“Bob Jones has a fungal pneumonia. He just couldn’t stop smoking and we can’t give ampho because he’s allergic to it.” Amphotericin B is a potent but toxic antifungal medication.
“Diane Doe, day twenty-four of an Auto and . . . let me look it up . . . her ANC is, oh my God, her ANC is already back and it’s eight hundred. She’s going home.” ANC is absolute neutrophil count, a measure of immune system function.
Voice care is efficient. In the old days report was given from nurse to nurse face-to-face, which took all the nurses off the floor at the same time. With voice care the shift going off duty covers while the shift coming on duty listens, but nuances get lost on the tape. A grimace, raised eyebrows, a frown communicate the feel of taking care of someone. Voice care passes on the details of a patient’s stay, but it doesn’t always capture who the patient is.
Some hospitals are starting to do change of shift with both nurses in the room talking to each other and the patient. The idea is to make the patient a partner in care and to smooth out the transition between nurses. I like the sound of it, just as I agree with letting patients read their own medical records, but what about the patients who consciously choose to know only the broad outlines of their care because hearing all the details makes them anxious? Treatment for cancer is not like having your gallbladder removed; some patients want to know everything, while others prefer to remain as ignorant as possible. And sometimes we keep secrets from patients, usually when the news is bad and we want to be 100 percent sure before confirming it. Will a face-to-face report lead to all patients learning new medical information in real time, or will we sometimes deliberately hide what we know, institutionalizing a layer of deception? Knowledge is power, but how much and when for each individual patient?
Then there are the petty secrets nurses want to keep among ourselves: that we find a patient whiny, that his wife is suspicious of everything we do, that the relatives who visit expect us to chat with them, making it impossible to get any work done. Should complaints be part of report? Underneath the fog of irritation, venting can reveal the human being. But maybe being in the room with the real patient would be an even better reminder of her humanity.
I dial up voice care and punch in my access code, pen ready. I have to go fast.
I hear Andie, the night-shift nurse, telling me about my patients. When one nurse’s patients get transferred as a group to another, as happened this morning for me, report is easier. That kind of easy pass isn’t always possible, though, since the number of staff and patients can vary. Richard Hampton, the seventy-five-year-old with lymphoma, is having some difficulty breathing and is off and on confused. In other words, he’s elderly, has cancer, and is not doing so well. I scribble down how his night was. No alarming highs or lows in his daily lab reports—also called lab values or just labs, for short—that we need to address, but I’m not sure what, if anything, we’ll be able to do for him. The printout I got lists his meds, but Andie doesn’t mention a treatment plan. Seems like, except for his cancer, the fact that he can’t breathe without oxygen, and doesn’t always know where he is, he’s doing great. I sigh inwardly—cancer sucks, it really does—and punch in the number for my second patient.

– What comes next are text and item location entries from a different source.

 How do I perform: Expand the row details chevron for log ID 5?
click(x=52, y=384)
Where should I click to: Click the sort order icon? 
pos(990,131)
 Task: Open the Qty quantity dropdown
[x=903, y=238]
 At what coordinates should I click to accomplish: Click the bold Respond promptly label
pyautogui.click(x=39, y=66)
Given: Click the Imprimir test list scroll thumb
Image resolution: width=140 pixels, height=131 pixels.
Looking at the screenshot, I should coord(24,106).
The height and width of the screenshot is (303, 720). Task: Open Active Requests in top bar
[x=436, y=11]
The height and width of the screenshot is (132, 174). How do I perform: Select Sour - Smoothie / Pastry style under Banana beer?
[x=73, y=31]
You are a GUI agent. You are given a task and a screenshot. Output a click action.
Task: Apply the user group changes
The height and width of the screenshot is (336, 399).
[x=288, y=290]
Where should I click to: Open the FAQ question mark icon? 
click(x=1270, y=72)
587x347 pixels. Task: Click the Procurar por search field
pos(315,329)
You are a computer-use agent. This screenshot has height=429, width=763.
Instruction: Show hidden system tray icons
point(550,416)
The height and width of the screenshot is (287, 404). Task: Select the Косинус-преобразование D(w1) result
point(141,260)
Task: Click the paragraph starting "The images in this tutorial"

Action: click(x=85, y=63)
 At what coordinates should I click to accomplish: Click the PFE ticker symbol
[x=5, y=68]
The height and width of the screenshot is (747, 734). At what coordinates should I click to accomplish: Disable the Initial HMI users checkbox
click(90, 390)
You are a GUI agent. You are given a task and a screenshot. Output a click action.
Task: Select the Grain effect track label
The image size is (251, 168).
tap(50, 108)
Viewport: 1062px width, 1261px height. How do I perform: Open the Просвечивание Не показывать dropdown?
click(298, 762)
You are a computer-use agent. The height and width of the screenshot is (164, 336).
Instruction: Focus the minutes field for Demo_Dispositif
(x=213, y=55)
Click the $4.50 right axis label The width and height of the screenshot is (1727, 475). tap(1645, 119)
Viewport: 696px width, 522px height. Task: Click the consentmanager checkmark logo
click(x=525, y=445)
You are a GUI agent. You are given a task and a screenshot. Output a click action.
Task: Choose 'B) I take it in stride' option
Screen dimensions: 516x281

Next up is Dorothy Webb, beloved by everyone because she’s very friendly and because of that candy dish in her room, located right next to the door. Dorothy, fifty-seven, came in with leukemia, went into remission after chemo, and now we’re keeping her until her immune system returns close enough to normal that it’s safe for her to go home. For the next several months she’ll come back to the hospital every few weeks for what we call consolidation chemo: high-dose chemotherapy to help maintain her remission. None of that’s on the table today, though; today she’s mostly waiting, stir-crazy, I learn, but from an illness point of view doesn’t have a lot going on.
Sheila Field, my third patient, is a wild card. She arrived at three this morning from an outside hospital and I learn that she’s got a history of a blood clotting disorder—ah, that’s the “antiphospholipid antibody syndrome.”
Sheila puts the “heme” in hematology/oncology, which is what our floor specializes in. Blood disorders like hers and blood cancers such as leukemia and lymphoma are both considered problems of hematology, the study of how blood is produced and what its diseases are. Blood cancers are also categorized under “oncology,” the same as solid-tumor cancers (such as lung, breast, liver), and some clinicians even describe leukemia and lymphoma as “liquid tumors.” For me, Sheila provides a break from cancer and a chance to learn. I, too, forget that “heme/onc,” as we describe ourselves, includes blood disorders of all stripes. Blood seems so simple—a cut bleeds and then clots, red blood cells carry oxygen—but there are people whose blood itself is dangerously flawed and Sheila may be one of them.
I click the phone off and glance over my notes; everything looks OK. The clock on the wall says 7:30. I need to find Andie; she’ll be wanting to go home to sleep.
She’s waiting at the nurses’ station. Young and pretty, her thick black hair piled up on her head, her delicate neck bent with fatigue, she looks like a drooping flower.
“Any updates?”
“Naaw,” she says, trying to stifle a yawn. “Dorothy’s ANC isn’t back yet.” That’s her Absolute Neutrophil Count: a specific type of white blood cell crucial for fighting infections. It’s Dorothy’s neutrophils that have to regrow enough for her to go home. “This guy, Richard Hampton, I don’t know what they’re gonna do with him.”
“Is there a plan?”
“Not that I’ve heard,” she says.
“Anything else on Sheila?”
“God, you know, did they really have to bring her here in the middle of the night? They couldn’t just let her sleep?” she asks. I used to underestimate Andie because of her looks. Stupid. She’s a damn good nurse.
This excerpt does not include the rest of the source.